Original recipe (1X) yields 60 servings

  • 4 cups all-purpose flour

  • ½ teaspoon fine sea salt, divided

  • ¾ cup olive oil

  • ¾ cup dry white wine

Directions

  1. Combine flour, 1/4 teaspoon salt, oil, and wine in a stand mixer. Mix ingredients using the paddle attachment until a ball forms. Switch to the dough hook and knead dough for 10 minutes.

  2. Line a baking sheet with parchment paper. Bring a large pot of water to boil over high heat and add the remaining salt.

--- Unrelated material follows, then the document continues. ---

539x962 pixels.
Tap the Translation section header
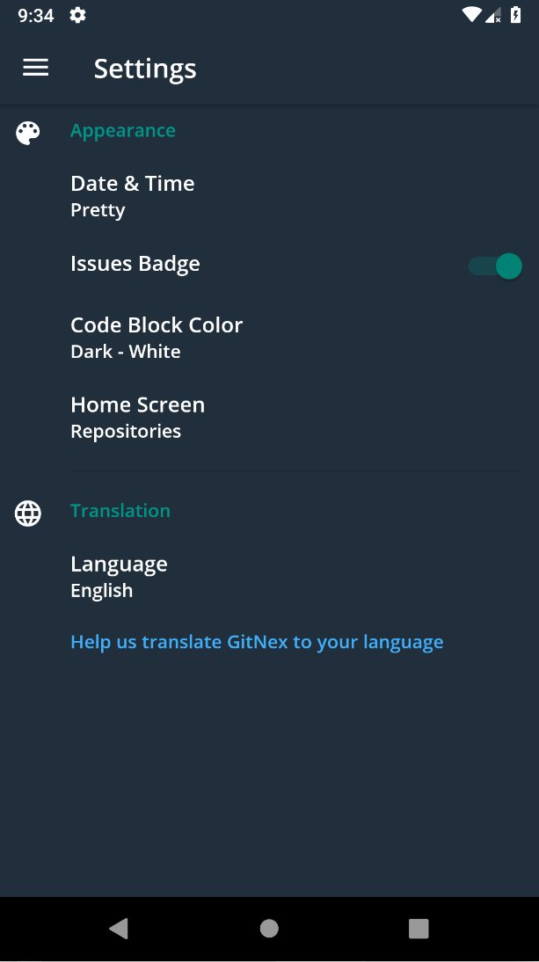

Spread a large, clean cloth out on a counter or table.

  3. Pinch off a walnut-sized piece of dough once kneading has finished. Roll dough piece into a snake about 2 1/2 inches long. Form a tear drop shape, lightly pressing the two ends together to seal them into a ring. Repeat with remaining dough.

  4. Turn down the boiling water to a low boil. Drop taralli into the water a few at a time. Do not stir; they will sink at first, then begin to float. Remove floating taralli with a slotted spoon. Place them on the clean cloth and continue until all the taralli have boiled and are drained on the cloth. Place them on the prepared baking sheet.

  5. Preheat the oven to 350 degrees F (175 degrees C).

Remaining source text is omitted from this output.